Gli automi. Antenati delle più recenti tecnologie, gli automi nacquero come un divertimento artistico a cavallo tra il XVIII e il XIX secolo. Pioniere di quest’arte fu proprio Pierre Jaquet-Droz, che all’epoca della prima Enciclopedia e delle rivoluzioni industriali impegnò tutte le sue energie per riprodurre oggetti animati. Dalle sue abili mani nacquero The Writer, The Musician e The Draughtsman. Col passare del tempo, le stesse virtuose prestazioni meccaniche sono state riportate sui preziosi accessori dalle mani di esperti artigiani che hanno realizzato, per citarne alcuni, The Bird Repeater, un segnatempo animato, The Charming Bird, il primo orologio da polso al mondo con uccello canoro in miniatura, e The Lady 8 Flower, il primo automa interamente dedicato alle donne.

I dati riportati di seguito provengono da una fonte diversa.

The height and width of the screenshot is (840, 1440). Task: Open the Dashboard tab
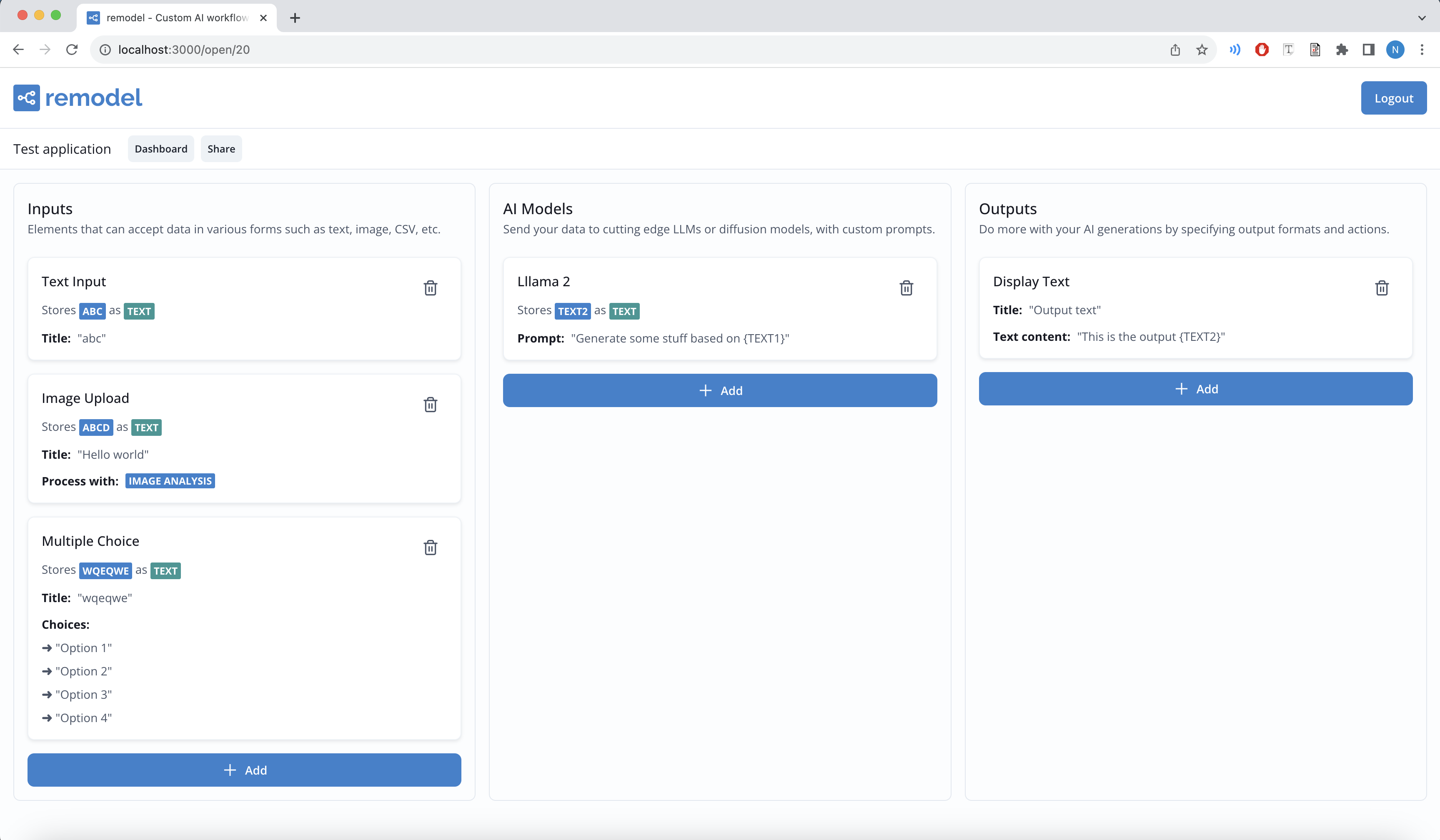pos(160,149)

The philosophy of the Unique. Meraviglia, eccellenza e unicità sono i valori che da quasi tre secoli accompagnano Jaquet Droz. Per questo motivo l’esclusività è un fattore estremamente importante per la Maison delle due stelle che, grazie alla personalizzazione, offre ai clienti più esigenti la possibilità di indossare pezzi unici ed esclusivi, grazie alla diversa lavorazione sul quadrante del loro segnatempo. La procedura è lunga, come per qualsiasi oggetto di lusso che si rispetti, ma semplice: basterà scegliere il modello che farà da tela alle diverse decorazioni che potranno essere scelte, dalla smaltatura, alla pittura, dal paillonage, alla scultura, fino all’incisione.

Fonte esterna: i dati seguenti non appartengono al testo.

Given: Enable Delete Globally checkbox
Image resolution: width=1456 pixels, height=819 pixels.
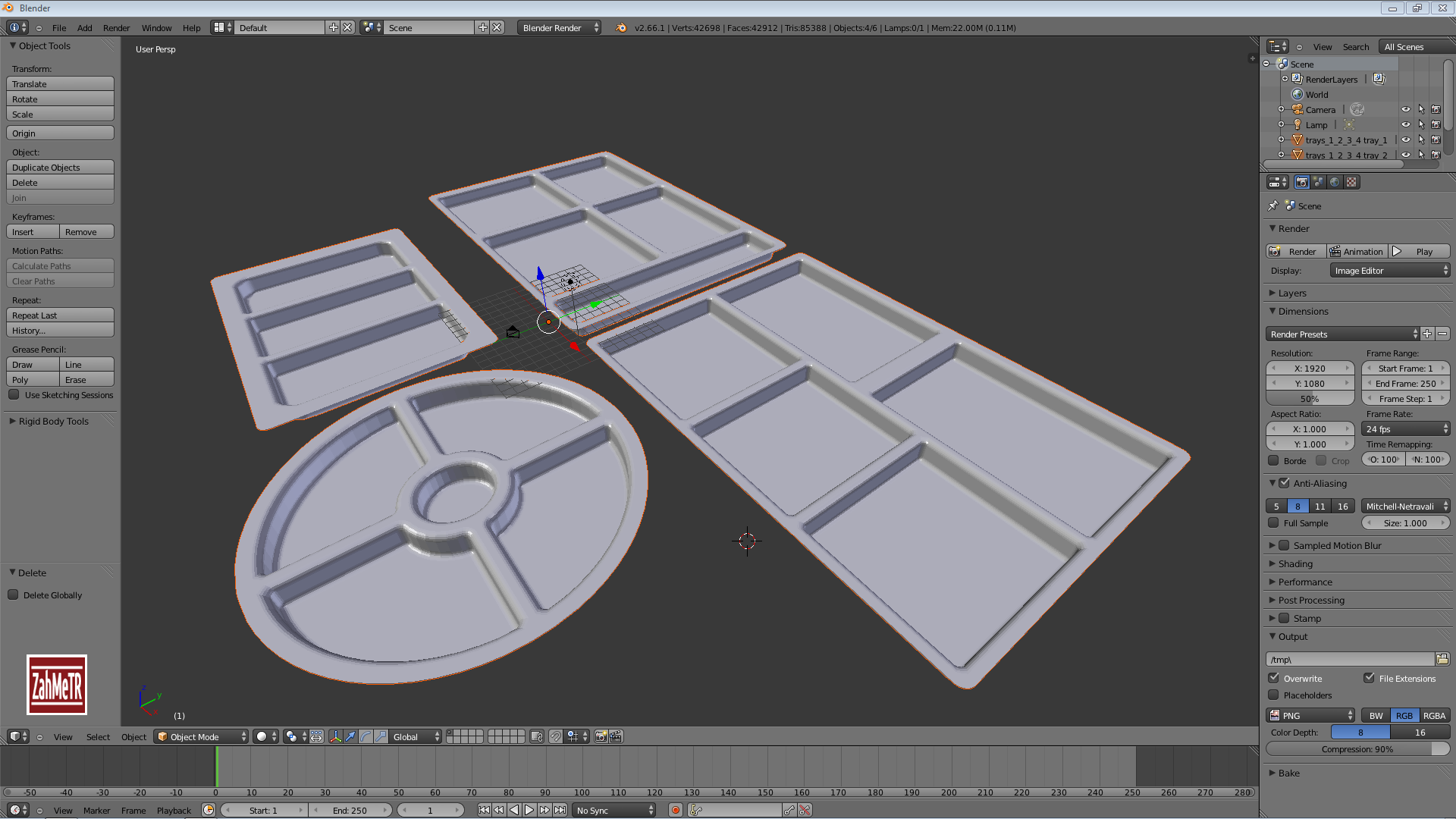Looking at the screenshot, I should (x=14, y=595).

280 anni e non sentirli. Ci sono voluti tre anni per dare alla luce la speciale creazione realizzata e presentata in occasione del 280° anniversario della Maison. Si tratta del Parrot Repeater Pocket Watch, un esemplare unico e limitato, che riunisce tutti i métiers dell’arte della manifattura e dell’orologeria in un preziosissimo orologio da tasca. Un capolavoro i cui protagonisti sono la natura e i pappagalli, da sempre elementi prediletti dall’azienda, che ne celebra i poetici canti e i suggestivi colori. Formato da 668 componenti, questo capolavoro rappresenta in toto l’arte della Meraviglia inaugurata da Pierre quasi 300 anni fa.